Tout ce dont nous avons besoin pour être accueillis
dans la communion des esprits bienheureux est contenu dans les sept demandes du
Pater que le Seigneur n’a pas dit en
son propre nom, mais qu’il nous a appris. Nous le disons avant la sainte
communion, et, si nous le disons sincèrement et de tout notre cœur, si nous
communions au Corps du christ avec une intention droite, alors Il nous apporte
l’accomplissement de toutes nos demandes : Il nous délivre du mal en nous
purifiant du péché et en nous donnant la paix du cœur qui enlève aux autres
maux leur aiguillon ; Il nous apporte le pardon de nos péchés (6) et nous
fortifie contre les tentations ; Pain de vie dont nous avons besoin tous les
jours pour nous enraciner et grandir dans la vie éternelle, Il fait de notre
volonté un outil docile à la volonté divine.
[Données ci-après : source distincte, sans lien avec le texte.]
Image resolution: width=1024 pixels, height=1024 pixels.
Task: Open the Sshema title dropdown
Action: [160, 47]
Ainsi instaure-t-Il en nous le
Royaume de Dieu, nous donnant des lèvres et un cœur pur pour chanter la gloire
de Son saint nom.
Il apparaît donc de nouveau comment le sacrifice, le
repas sacré et la louange de Dieu sont intrinsèquement liés. La participation
au sacrifice et au repas transforme l’âme en une pierre vivante de la cité de
Dieu, et chacune de ces âmes devient un temple de Dieu.
LA
PRIÈRE DE L’ÉGLISE : DIALOGUE SOLITAIRE AVEC DIEU
Chaque âme est un temple de Dieu ; grande et neuve
perspective.
La vie d’oraison de Jésus est la clef qui nous
introduit dans la prière de l’Église. Le Christ, nous l’avons vu, a participé
au culte public de son peuple, que l’on appelle habituellement la « liturgie ».
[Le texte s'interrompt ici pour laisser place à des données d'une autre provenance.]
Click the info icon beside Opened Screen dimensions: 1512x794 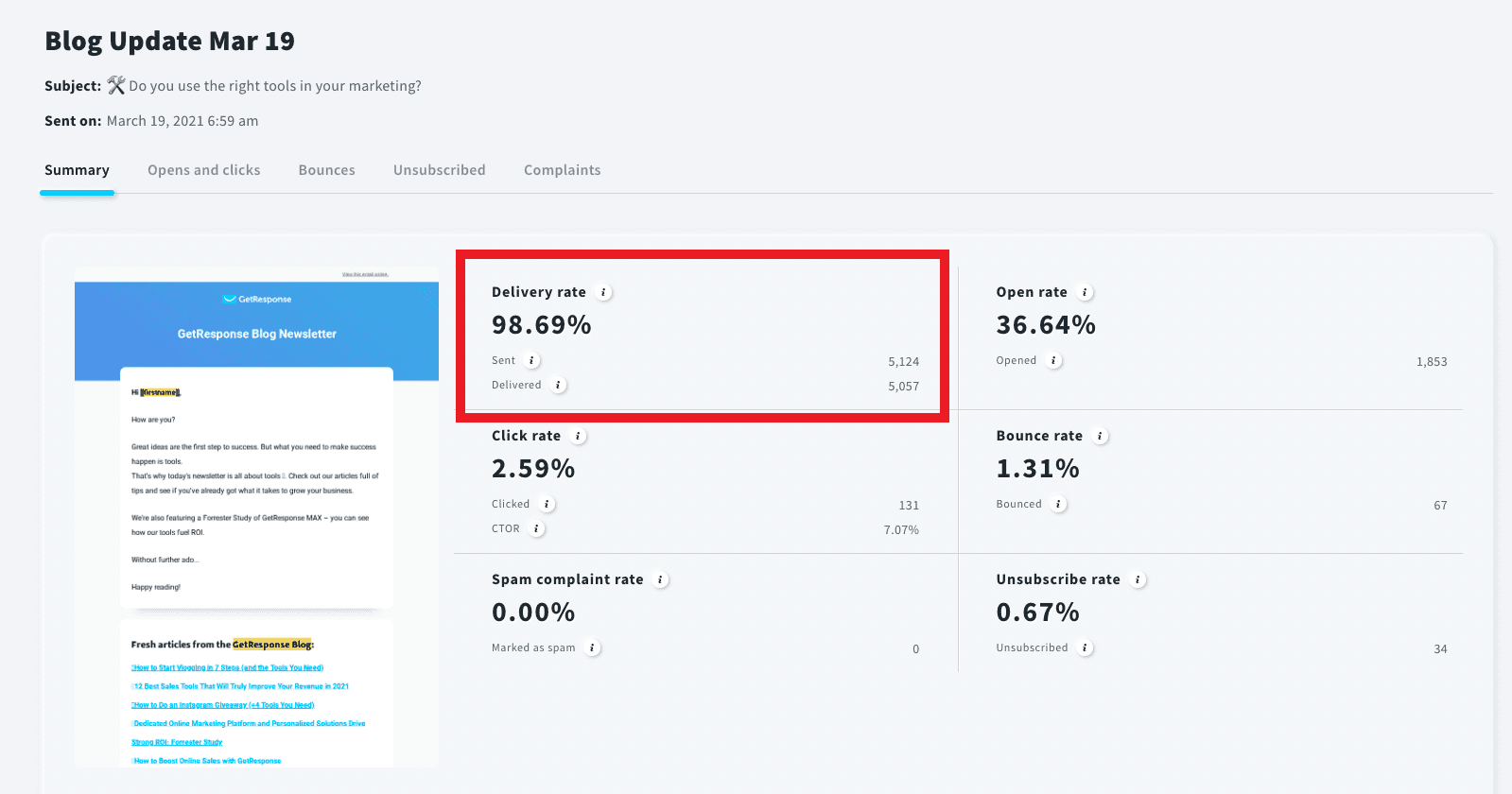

Cet office, Il l’unit de la façon la plus étroite à sa propre offrande de
victime, lui donnant alors son sens plein et vrai d’action de grâces au
Créateur, et transformant ainsi la liturgie de l’Ancien Testament en celle du
Nouveau.
Mais Jésus n’a pas seulement participé au culte divin
officiel. Plus souvent encore, les évangiles nous rapportent sa prière
solitaire dans le silence de la nuit, au sommet de la montagne, et au désert,
loin des hommes. Quarante jours et quarante nuits de prière précédèrent son
action publique (Mt, IV, 1-2). Avant de choisir et d’envoyer ses douze apôtres,
Il se retire pour prier dans la solitude de la montagne (Lc, VI, 12). Pendant
sa prière sur le mont des oliviers, Il se préparait à monter au Calvaire. Et ce
qu’Il dit à son père à l’heure la plus grave de sa vie nous a été transmis en
quelques brèves paroles qui peuvent nous guider comme la lumière dans la nuit à
l’heure de notre propre agonie : « Père, si tu le veux, éloigne de moi ce
calice ; cependant que ta volonté soit faite et non la mienne (Lc, XXII, 42) ».
Ces mots sont comme un éclair illuminant pour un instant la vie la plus secrète
de l’âme de Jésus, le mystère insondable de son être humano-divin, ses
dialogues avec le Père. Dialogues qui se poursuivirent tout au long de sa vie
sans jamais être interrompus.
Ce n’est pas seulement quand il s’écartait de la foule
que le Christ priait intérieurement, mais aussi quand il se trouvait parmi les
hommes. En une seule occasion, il nous est permis de jeter longuement et
profondément notre regard dans le secret de ces entretiens. C’était peu avant
de partir au mont des Oliviers, à la fin de la dernière Cène, dans laquelle
nous avons reconnu le vrai moment de la naissance de l’Église. Comme Il avait
aimé les siens, il les aima jusqu’à la fin (Jn, XIII, 1). Il savait que cette
réunion serait la dernière et Il voulait encore tant leur donner ! Il lui
fallait se retenir pour n’en pas dire davantage. Il savait bien en effet que
ses disciples ne pouvaient pas tout comprendre, car même le peu qu’ils avaient
reçu, ils n’en avaient pas encore l’intelligence. Il fallait que l’Esprit de
Vérité descendît pour leur ouvrir les yeux.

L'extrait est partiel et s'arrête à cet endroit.